►
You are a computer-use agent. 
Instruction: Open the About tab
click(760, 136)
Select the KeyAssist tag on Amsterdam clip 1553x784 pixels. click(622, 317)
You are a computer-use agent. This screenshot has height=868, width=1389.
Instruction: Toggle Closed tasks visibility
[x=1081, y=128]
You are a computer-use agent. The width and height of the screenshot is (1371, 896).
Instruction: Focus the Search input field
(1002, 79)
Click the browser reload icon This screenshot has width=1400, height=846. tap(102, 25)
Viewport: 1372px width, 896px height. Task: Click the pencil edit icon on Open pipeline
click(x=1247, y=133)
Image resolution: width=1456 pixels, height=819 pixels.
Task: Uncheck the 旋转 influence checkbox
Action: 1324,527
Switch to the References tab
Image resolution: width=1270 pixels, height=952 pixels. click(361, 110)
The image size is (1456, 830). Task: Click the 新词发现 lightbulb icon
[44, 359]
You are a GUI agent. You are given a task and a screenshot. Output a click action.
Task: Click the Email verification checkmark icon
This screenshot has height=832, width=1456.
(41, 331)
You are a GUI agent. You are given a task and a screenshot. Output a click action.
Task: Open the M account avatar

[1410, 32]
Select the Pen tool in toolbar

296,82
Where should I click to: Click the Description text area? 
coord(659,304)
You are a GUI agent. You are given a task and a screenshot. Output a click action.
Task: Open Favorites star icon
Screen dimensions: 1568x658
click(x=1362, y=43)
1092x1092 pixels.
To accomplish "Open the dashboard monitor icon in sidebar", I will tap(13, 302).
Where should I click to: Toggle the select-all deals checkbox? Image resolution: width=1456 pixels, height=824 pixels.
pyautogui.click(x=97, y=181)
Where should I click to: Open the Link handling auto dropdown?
◄
**EXERCISE REQUIREMENTS:** All the lines above must appear again in the answer, word for word.

**EXPECTED OUTPUT:**
You are a computer-use agent. 
Instruction: Open the About tab
click(760, 136)
Select the KeyAssist tag on Amsterdam clip 1553x784 pixels. click(622, 317)
You are a computer-use agent. This screenshot has height=868, width=1389.
Instruction: Toggle Closed tasks visibility
[x=1081, y=128]
You are a computer-use agent. The width and height of the screenshot is (1371, 896).
Instruction: Focus the Search input field
(1002, 79)
Click the browser reload icon This screenshot has width=1400, height=846. tap(102, 25)
Viewport: 1372px width, 896px height. Task: Click the pencil edit icon on Open pipeline
click(x=1247, y=133)
Image resolution: width=1456 pixels, height=819 pixels.
Task: Uncheck the 旋转 influence checkbox
Action: 1324,527
Switch to the References tab
Image resolution: width=1270 pixels, height=952 pixels. click(361, 110)
The image size is (1456, 830). Task: Click the 新词发现 lightbulb icon
[44, 359]
You are a GUI agent. You are given a task and a screenshot. Output a click action.
Task: Click the Email verification checkmark icon
This screenshot has height=832, width=1456.
(41, 331)
You are a GUI agent. You are given a task and a screenshot. Output a click action.
Task: Open the M account avatar

[1410, 32]
Select the Pen tool in toolbar

296,82
Where should I click to: Click the Description text area? 
coord(659,304)
You are a GUI agent. You are given a task and a screenshot. Output a click action.
Task: Open Favorites star icon
Screen dimensions: 1568x658
click(x=1362, y=43)
1092x1092 pixels.
To accomplish "Open the dashboard monitor icon in sidebar", I will tap(13, 302).
Where should I click to: Toggle the select-all deals checkbox? Image resolution: width=1456 pixels, height=824 pixels.
pyautogui.click(x=97, y=181)
Where should I click to: Open the Link handling auto dropdown?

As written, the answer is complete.